DATA TO USE ->
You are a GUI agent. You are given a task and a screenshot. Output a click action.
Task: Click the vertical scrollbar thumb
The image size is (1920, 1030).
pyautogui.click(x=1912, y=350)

* * *

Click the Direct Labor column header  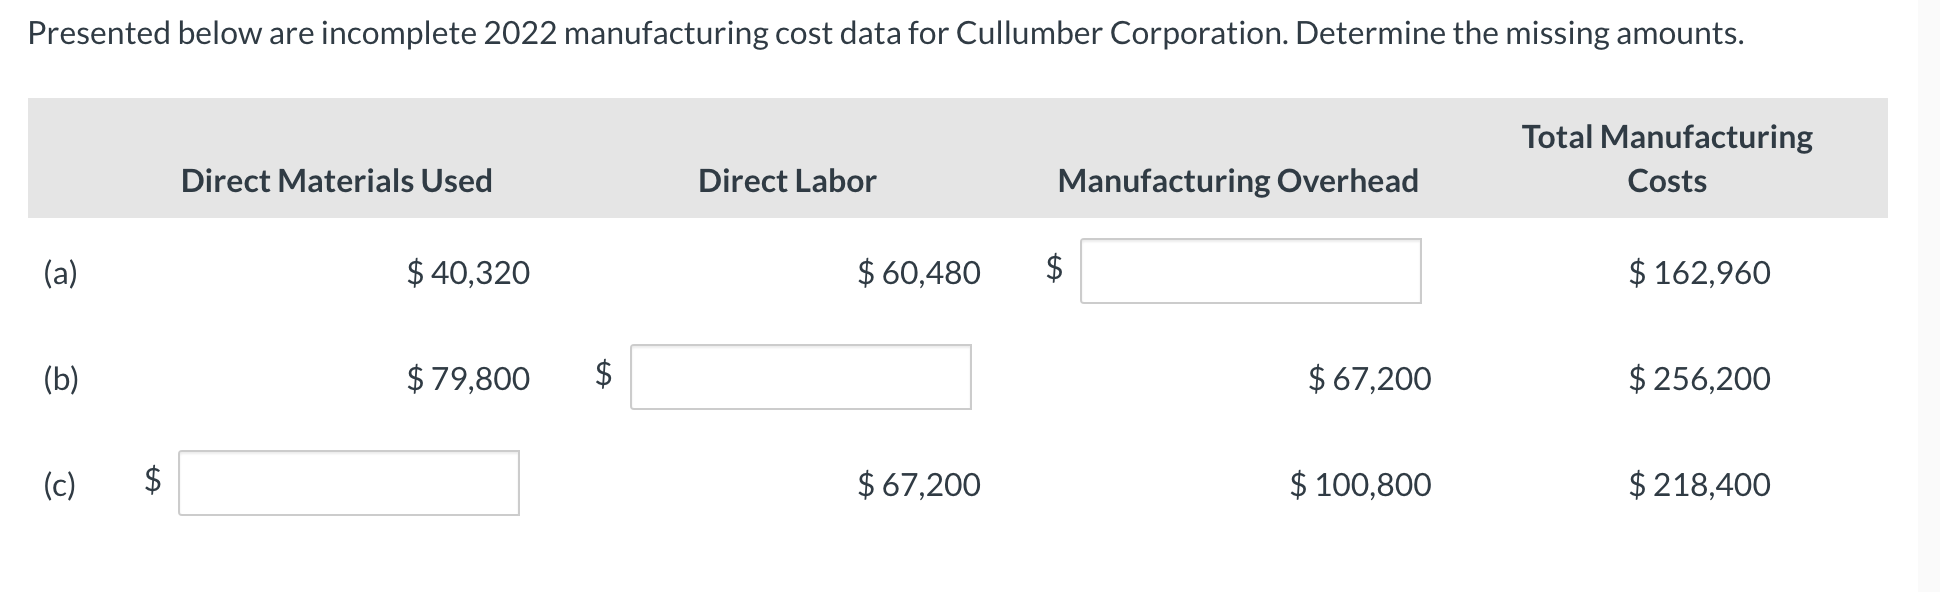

YOUR INSTRUCTIONS -> Update the records beginning at the line containing "You are a GUI" and ending after the line containing "pyautogui.click(x=1912, y=350)": change "vertical" to "horizontal" and leave everything else as it is.

REPLY ->
You are a GUI agent. You are given a task and a screenshot. Output a click action.
Task: Click the horizontal scrollbar thumb
The image size is (1920, 1030).
pyautogui.click(x=1912, y=350)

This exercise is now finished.